The Monday after the dance, Caitlyn’s parents told her to stay home that day. They had received a call from East Fork Lutheran school telling them not to send their daughter in. She didn’t know why. Then around noon, her mom got another phone call. The principal wanted to meet with Caitlyn, her parents and the local preacher. The principal and preacher also invited the two other girls and their families to their own private meetings with school leadership.

The Sunrise Dance was a very big deal for young women in their culture, but the church hated it. You’re not allowed to think differently in their church, and some of the stuff taught in the Apache community was competition with white Christian mythology, so it must be crushed.

For the first 12 years of her life, Caitlyn looked forward to having her own dance – a sacred coming-of-age experience celebrating the transition from girlhood to womanhood. It’s a great financial sacrifice for the family. Over four days, a girl’s community prays for her. They offer her gifts and witness her as she participates in rituals symbolizing her maturity and growth. A medicine man presides over the event, praying and singing with holy members of the community called Crown Dancers, who recite the creation story to the audience.

The idea meant the world to Caitlyn. But she didn’t have her own Sunrise Dance: if she were found out, she would be expelled from school immediately, a stain on on her permanent record that could affect her college opportunities.

At the time, her private school’s teachers were mostly white people who would often discuss the satanic nature of Apache traditions. When Caitlyn was in fifth grade, she was given an F on an art project for drawing the White Mountain Apache crest and including an eagle feather. An “A” student, she was devastated to be chastised this way. As Caitlyn remembers it, her teacher smiled and explained that this kind of project wasn’t allowed because it denoted “pagan worship”. Her father was furious but the family couldn’t do anything about it. It was what the girl and her family expected from the white people who worked on the reservation.

That Apache creation myth is wild. It’s longer and more detailed and far more interesting than what is contained in the book of Genesis, so I can see why Christians were concerned. If, in my youth, I’d been presented with Genesis and the Apache myth as alternatives, I would have rejected both, but I’d have been tempted by the far more appealing Apache tradition. I can see why stuffy old evangelical missionaries would want to stamp out the competition.

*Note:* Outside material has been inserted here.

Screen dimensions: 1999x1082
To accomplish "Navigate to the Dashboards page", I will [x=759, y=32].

The problem here is that this exclusive attitude means depriving young women of an opportunity for a good education, because Christian schools tend to be better supported financially by their sanctimonious and devout external donors, while as usual, public schools limp along — especially reservation schools, which are usually woefully undersupported. I think these girls are better off being evicted from a religious school, and that the secular schools are going to be far more beneficial for their identity and progress.

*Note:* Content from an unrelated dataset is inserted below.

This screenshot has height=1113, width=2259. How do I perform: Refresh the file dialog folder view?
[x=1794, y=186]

When it came time for registration, Maria did not receive any notification from the school. It finally notified her two weeks before the school year started that her children would not be invited back. She had to move them to the public school. “Now that they’re in a public school, and they’ve adjusted to it, they are more proud of their traditions or culture, they’re more proud of who they are,” she said.

But there are 80 churches on that one reservation? I am reminded of how ticks can swarm and kill moose.


*My wife was brought up Baptist. Neither of us are at all religious.